Totally agree with @PavelASamsonov UX Design research isn’t about producing/writing output “persona” document. It’s about designing, setting up & running your experiment to prove/disprove human behavior hypothesis.
This would be like a chemist not bothering with the laboratory experiment or Pharma not bothering with clinical trials & letting LLM come up with words, cos cheaper & unethical as hell!
> "No, AI user research is not “better than nothing” — it’s much worse"
- https://uxdesign.cc/no-ai-user-research-is-not-better-than-nothing-its-much-worse-5add678ab9e7
How could you ... discover anything new? Learn anything?
The whole point of research is when it surprises you. When they user keeps doing something you didn't expect and you don't know why.
How could AI ever ever ever produce this most rare but also most valuable of data?
All it can do is make results that ... look like other results, that say what you expect them to say. How do people keep missing the point of what LLMs can and CAN NOT do?
@futurebird @dahukanna @PavelASamsonov why? because that’s not exactly what they’re doing. as you scale up model size, new capabilities emerge, things they weren’t trained to do. “emergent behavior” isn’t a theory, it’s an observation. the open question is, what other sorts of capabilities will emerge when we scale further up. will they acquire an element of surprise? idk, i’d say no but i’ve also been wrong so far about what their limits should be
@kellogh @dahukanna @PavelASamsonov
Even if you did get something that most people would agree had to be called "new" (very subjective) it's not going to tell you anything about how people use software. Because the data didn't come from people.
@futurebird @dahukanna @PavelASamsonov hmmm…
@kellogh @futurebird @dahukanna @PavelASamsonov it's true that LLMs can generate novelty in a recombinatory or juxtapositional sense; after all, that's precisely what the "hallucinations" aka bullshit results are. They're novel constructions; it's just that they don't relate to reality, they are not true. There are many possible statements about any given real world situation, but many fewer true ones, and the LLM has no ability to distinguish truth. We see this in the chemical modeling...
@kellogh @futurebird @dahukanna @PavelASamsonov where the model generates seemingly very large numbers of new possible chemicals, drugs or proteins or whatnot. But then experts review the results and say most of them are implausible or useless.
You can generate novelty through randomness. Novelty itself isn't value, because most new statements about the world haven't been uttered before precisely because they're false. The problem here is that the bullshit sounds "truthy" as Colbert coined it.

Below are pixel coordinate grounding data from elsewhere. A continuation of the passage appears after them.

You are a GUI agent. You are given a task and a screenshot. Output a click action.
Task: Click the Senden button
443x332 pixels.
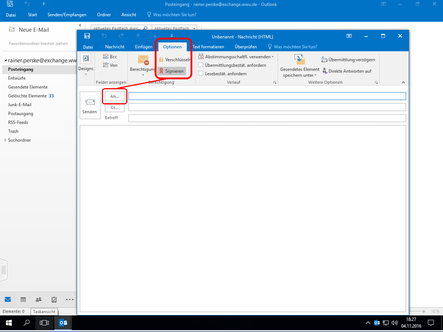point(90,105)
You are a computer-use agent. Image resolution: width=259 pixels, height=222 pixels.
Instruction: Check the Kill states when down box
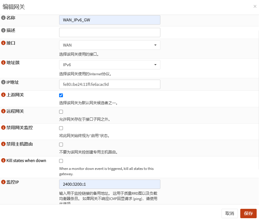(61, 161)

@mrcompletely @futurebird @dahukanna @PavelASamsonov yep, agreed. what LLMs do today is just “system 1” with a little faking “system 2”, if that makes sense. but it’s hard to say if those other aspects won’t spontaneously emerge with scale. then again, are there easier ways to develop those systems? like, maybe symbolic reasoning will emerge, but why not just wire in our existing systems that do it?
@kellogh @futurebird @dahukanna @PavelASamsonov fundamentally the issue to me is that these are not cognitive systems but they are being treated as if they are. They're linguistic pattern matching systems. That's not what minds are. The methods an LLM uses to arrive at output have no parallels in modern cognitive science. So why would thought-like states emerge? It's like throwing soup ingredients in a blender and expecting a working car to pop out if you just keep adding carrots.

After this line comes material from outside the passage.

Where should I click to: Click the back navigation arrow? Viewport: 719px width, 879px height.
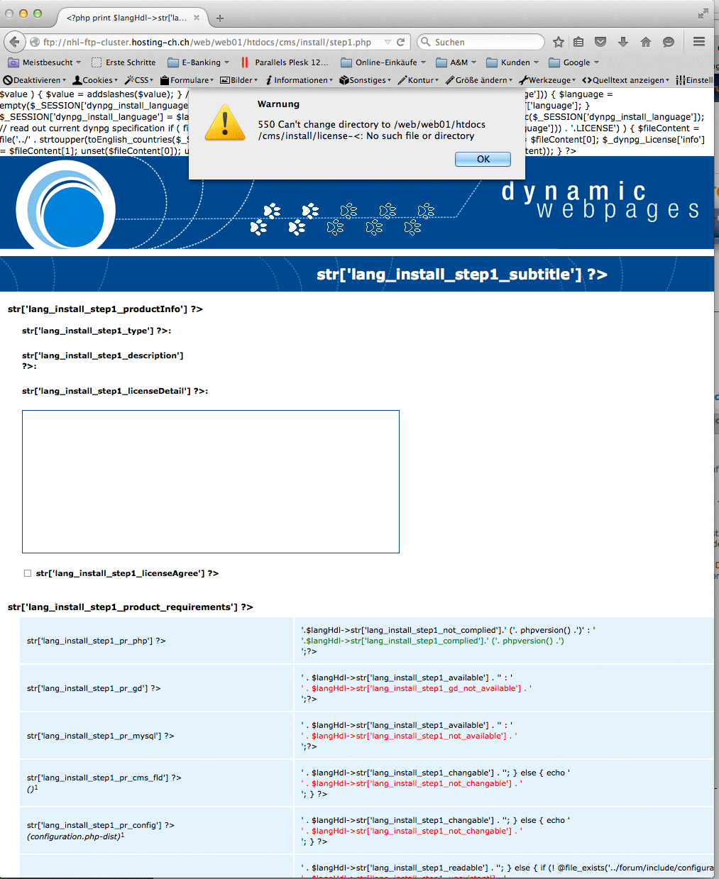click(x=14, y=42)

@kellogh @mrcompletely @futurebird @PavelASamsonov
I would argue Kahneman’s “System 1” is grounded in empirical observation & analysis of embodied, generational psychosomatic feedback. Anyone individual person’s “system 1” that didn’t stand up to the “test of reality” was eventually extinguished & didn’t live long enough to procreate.
LLMs have no “reality” feedback+pruning mechanism so I would not compare them to “system 1 & system 2” (map/model) for humans assessing risk in decision making.
@dahukanna @mrcompletely @futurebird @PavelASamsonov i’ve found it as a useful way of thinking about whats going on, i don’t mean to assert that it’s actually how it works, but more that if all a person had was a very advanced system 1, it would look a lot like an LLM. here’s a paper that uses the same analogy https://arxiv.org/abs/2212.05206
@kellogh @mrcompletely @futurebird @PavelASamsonov
Thanks for sharing and will take a look.